Task directions :: Please arrange the stretch of the material below from the line containing "You are a computer-use" through the line containing "(x=173, y=38)" as a JSON list of strings, one string per line, with blank lines omitted. Leave the pictures out of your answer.

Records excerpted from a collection
········

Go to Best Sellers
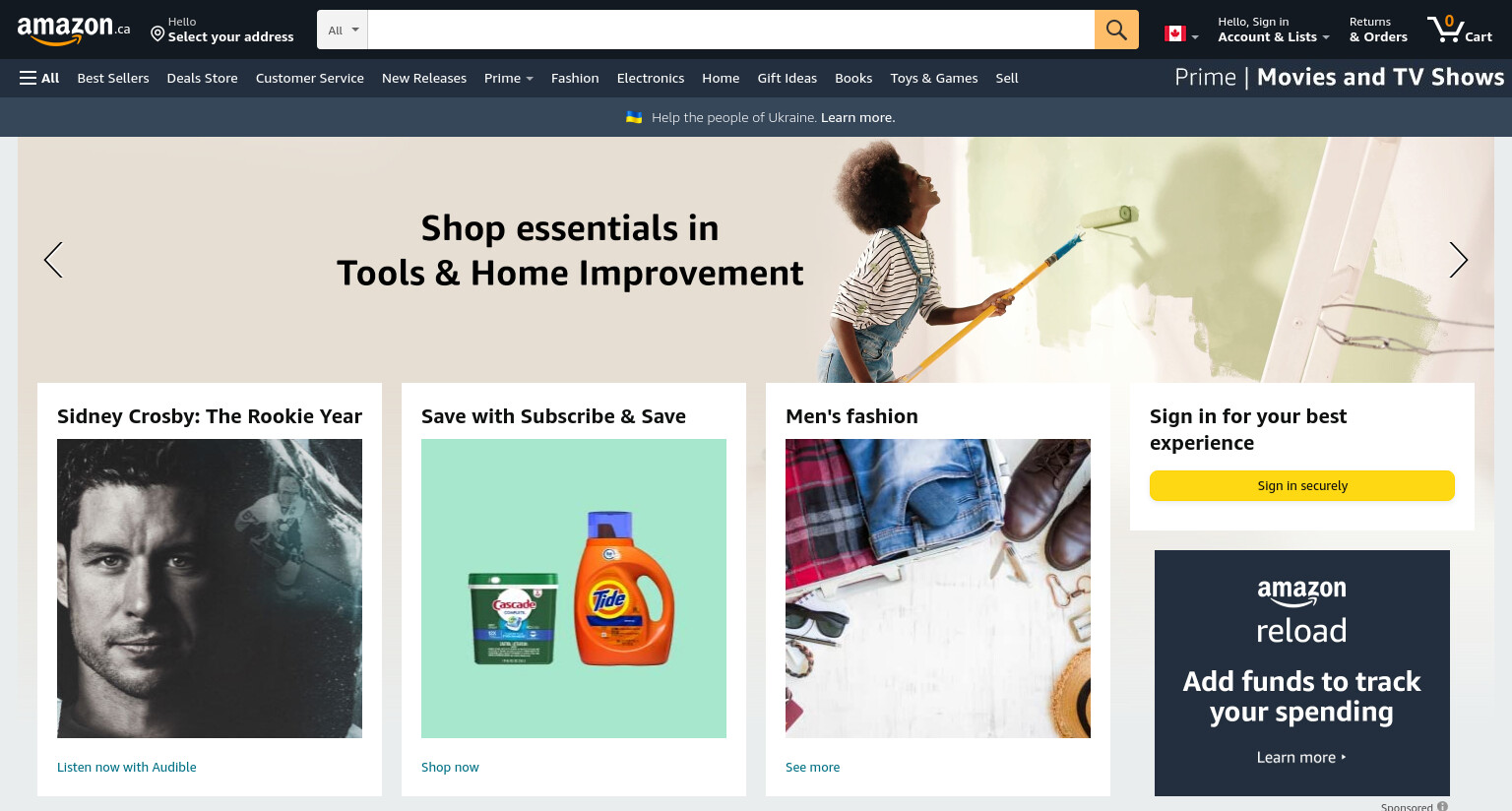This screenshot has width=1512, height=811. tap(113, 78)
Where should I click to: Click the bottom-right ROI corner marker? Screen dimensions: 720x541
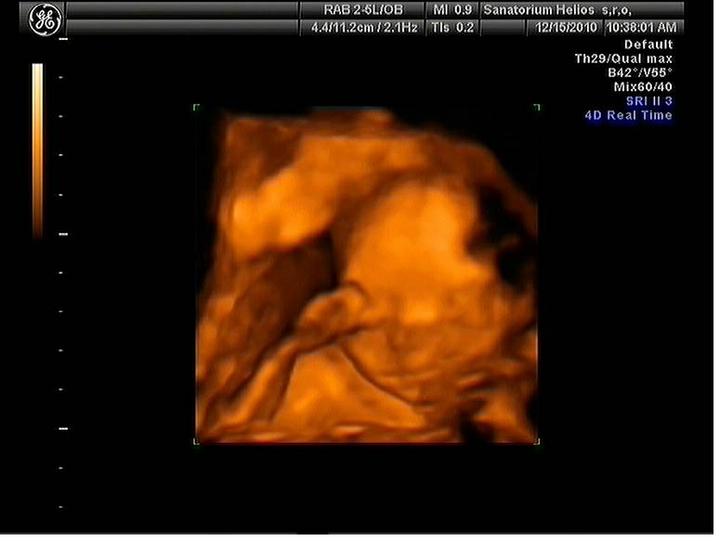pyautogui.click(x=537, y=440)
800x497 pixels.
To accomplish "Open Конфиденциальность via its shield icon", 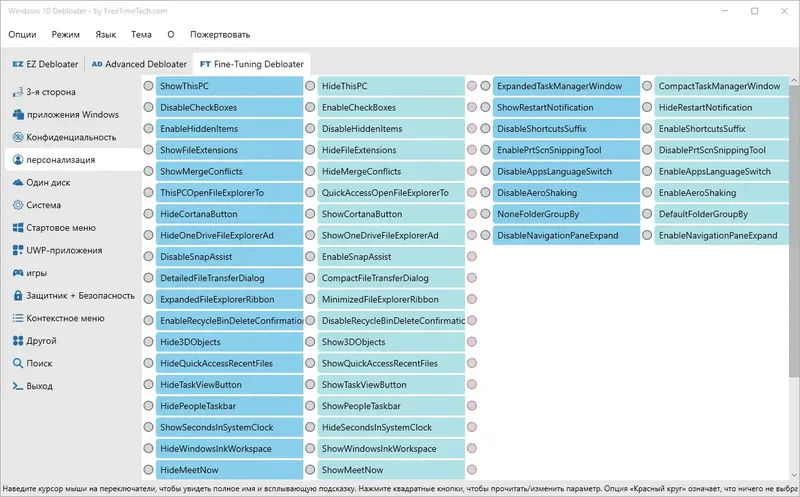I will [x=18, y=137].
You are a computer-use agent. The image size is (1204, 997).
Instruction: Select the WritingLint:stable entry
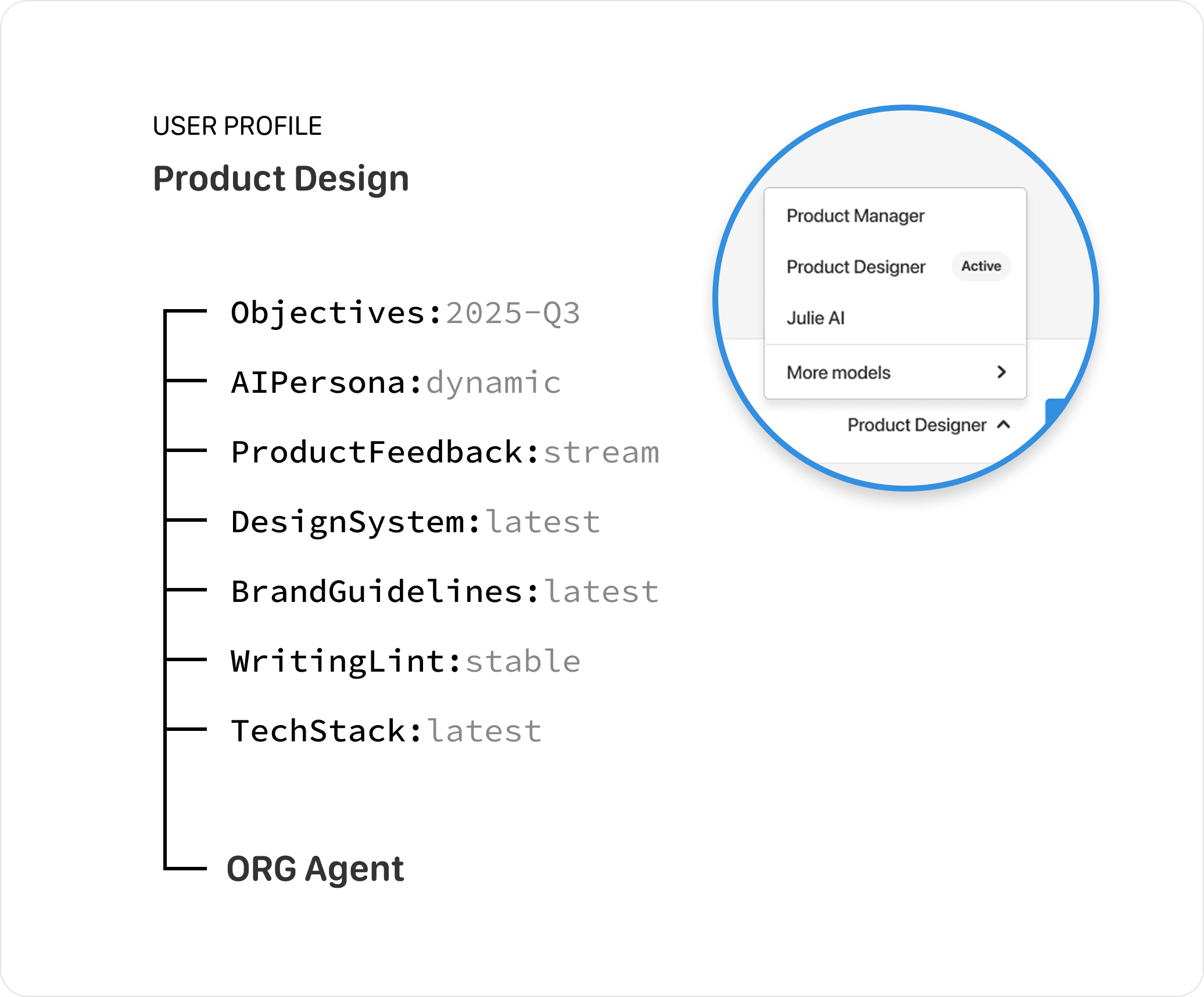[406, 662]
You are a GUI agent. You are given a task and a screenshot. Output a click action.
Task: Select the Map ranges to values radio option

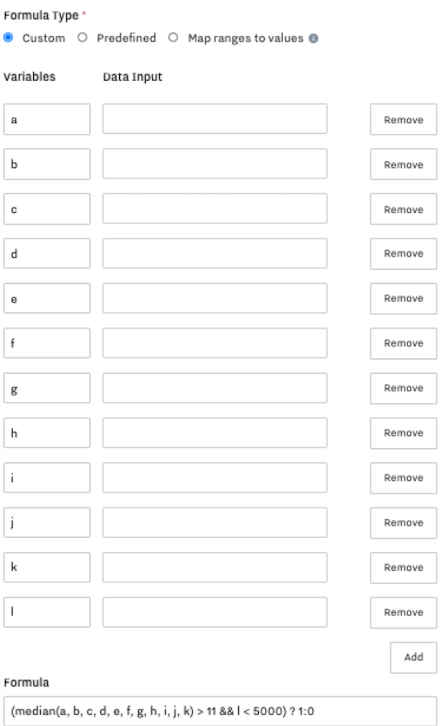(x=173, y=38)
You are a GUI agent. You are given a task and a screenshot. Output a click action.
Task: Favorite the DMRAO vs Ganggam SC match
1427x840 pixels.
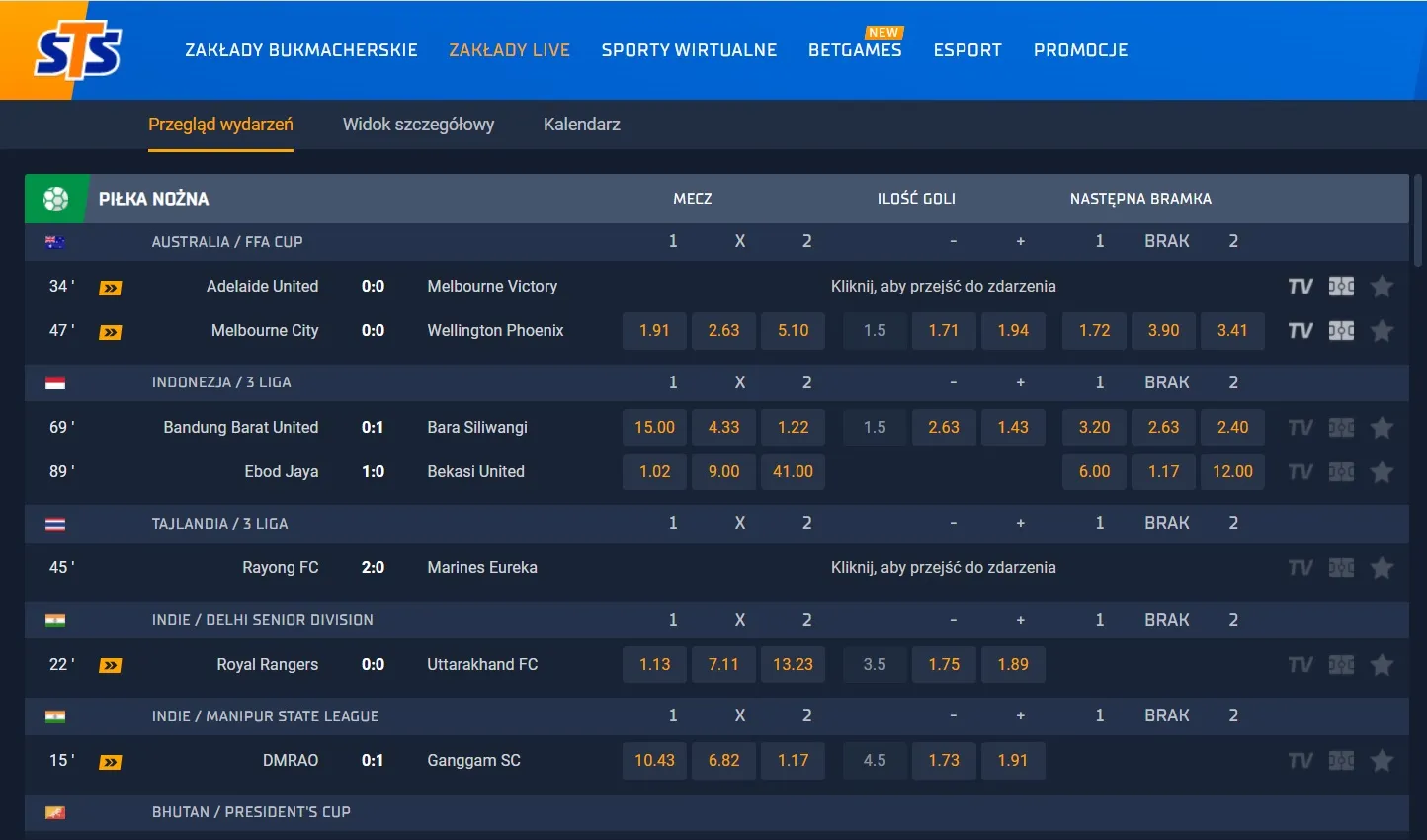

········

Reply to the exercise ::
[
  "You are a computer-use agent. The image size is (1204, 997).",
  "Instruction: Select the WritingLint:stable entry",
  "[406, 662]",
  "You are a GUI agent. You are given a task and a screenshot. Output a click action.",
  "Task: Select the Map ranges to values radio option",
  "(x=173, y=38)"
]